Değerli milletvekilleri, 2002 yılında iktidara gelen AKP Hükûmeti de, Kürt sorununu barışçıl yöntemlerle çözmek yerine, kendinden önceki hükûmetler gibi güvenlik politikalarına sarılmıştır. Bölgede yapılan barajların bir kısmının güvenlik gerekçesiyle yapıldığını hepimiz biliyoruz. Bugün dünyanın hiçbir yerinde güvenlik amaçlı bir baraj yapıldığı görülmemiştir. Kürt sorununun çözümü için barış gibi maliyetsiz bir yol varken, doğamızı tahrip eden, sularımızı kirleten, ormanlarımızı yok eden bir yöntemin seçilmesi anlaşılır değildir. Ama bilinmelidir ki, barışın yolunu aramadıkça, değil güvenlik barajları, ne olursa olsun, hiçbir engel Kürtlerin özgürlük mücadelesinin önüne geçemeyecektir. Kürt halkı, er ya da geç mutlak hak ve özgürlüklerine kavuşacaktır. Orta Doğu'daki gelişmeler de, tüm Orta Doğu halklarının, sadece Kürtlerin değil, tüm Orta Doğu halklarının mutlak özgürleşeceklerine olan inançlarını artırmaktadır. Orta Doğu'da halklar özgürleşirken, Hükûmetin Suriye Kürtlerinin özgürleşmesine karşı yürüttüğü kirli politikalar da sonuç vermeyecek ve 21'inci yüzyıl, Kürtlerin özgürleştiği yüzyıl olacaktır. Bu nedenle, güvenlik amacıyla yapılan ve yapılacak olan barajlar, barışa, çözüme, demokratikleşmeye hiçbir şekilde katkı sunmayacaktır. Zira, dünyanın hiçbir yerinde barıştan daha güvenli bir yol yoktur arkadaşlar.
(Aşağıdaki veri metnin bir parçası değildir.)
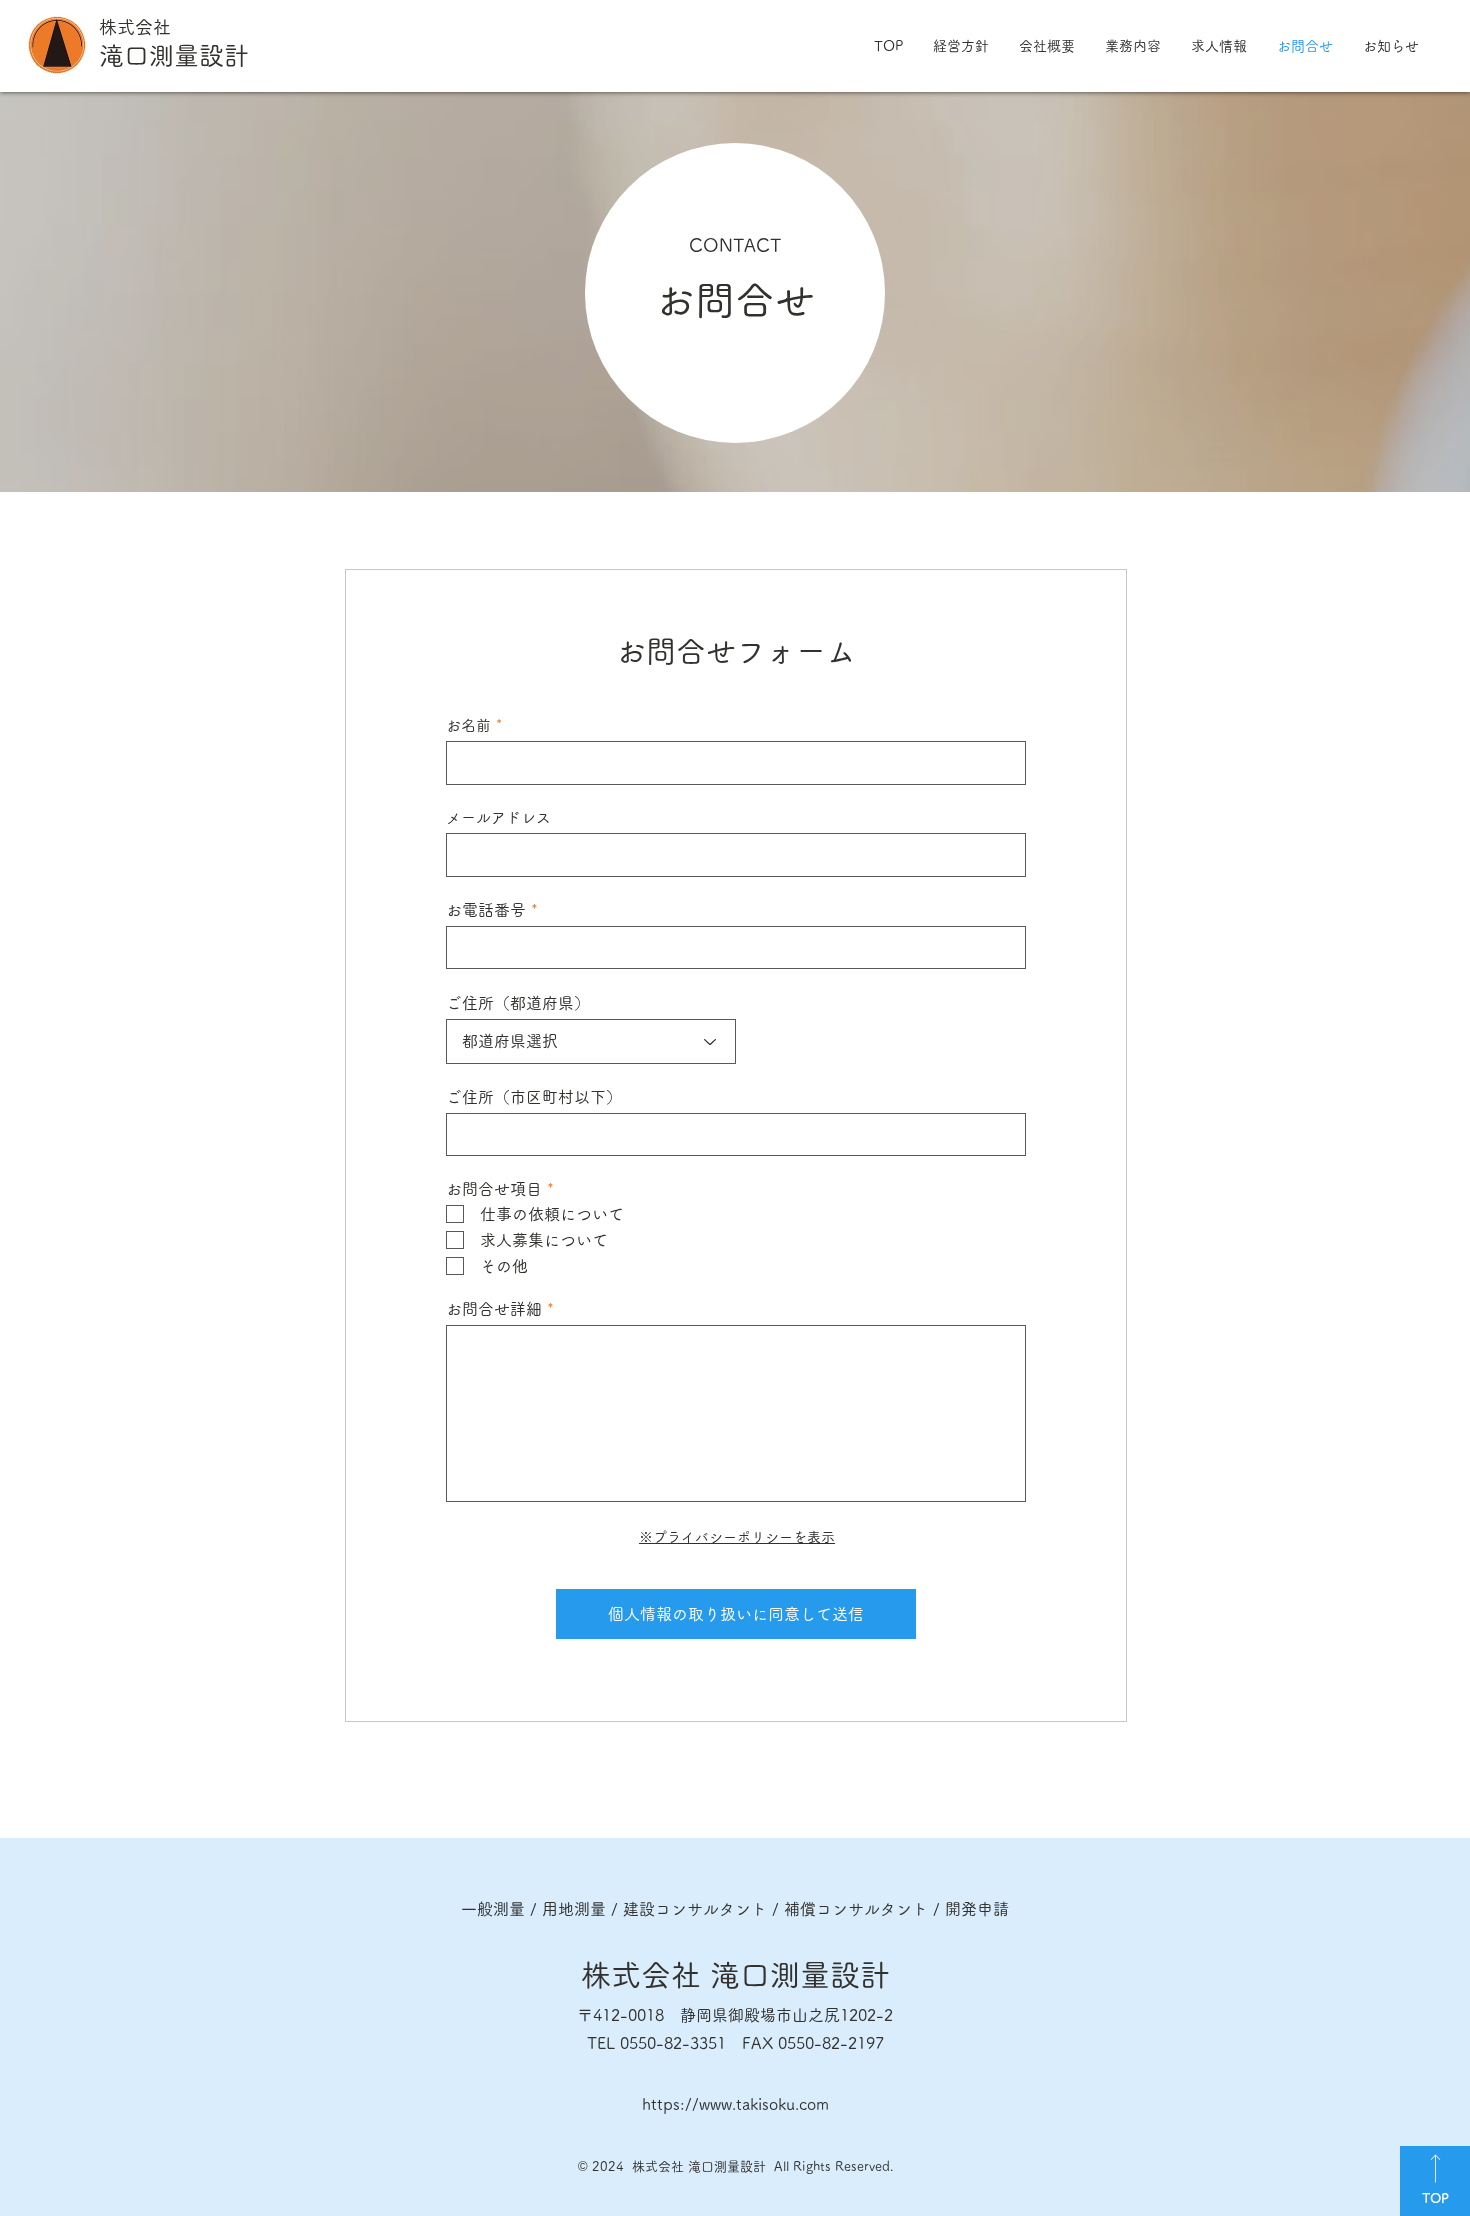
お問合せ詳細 (494, 1309)
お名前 (468, 725)
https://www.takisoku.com (735, 2104)
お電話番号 (486, 910)
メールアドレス (498, 817)
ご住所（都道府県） (518, 1003)
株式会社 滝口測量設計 (735, 1975)
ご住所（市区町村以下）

Değerli arkadaşlar, Türkiye'nin en büyük zenginliği olan akarsu ve nehirler üzerinde yüzlerce HES inşaatı devam ediyor. Şu anda Türkiye'de yaklaşık 1.500 HES mevcut, inşaatı süren HES sayısı da 200 civarında. Hükûmetin bu HES sevdasının nereden geldiğini açıkçası merak ediyoruz. Tam bir doğa katliamına neden olan HES'ler, şu anki hâliyle ülkenin enerji ihtiyacının yüzde 5'ini bile karşılamaya yetmeyecekse, ekolojik yaşamı altüst eden, insanların yaşam alanlarına geri dönülemez zararlar açan HES'lerdeki ısrarın kaynağı nedir, onu da bilmek istiyoruz.

HES'ler, hepimiz bilmeliyiz ki, büyük rant kapılarıdır artık Türkiye'de. ÇED raporlarının havada uçuştuğu, binlerce dolara alınıp satıldığı herkesin malumuyken, HES projeleri kamu yararı diye yutturmaya çalışılabilir ama artık Türkiye'de başta çevreciler olmak üzere Türkiye kamuoyu artık bunları yutmuyor arkadaşlar.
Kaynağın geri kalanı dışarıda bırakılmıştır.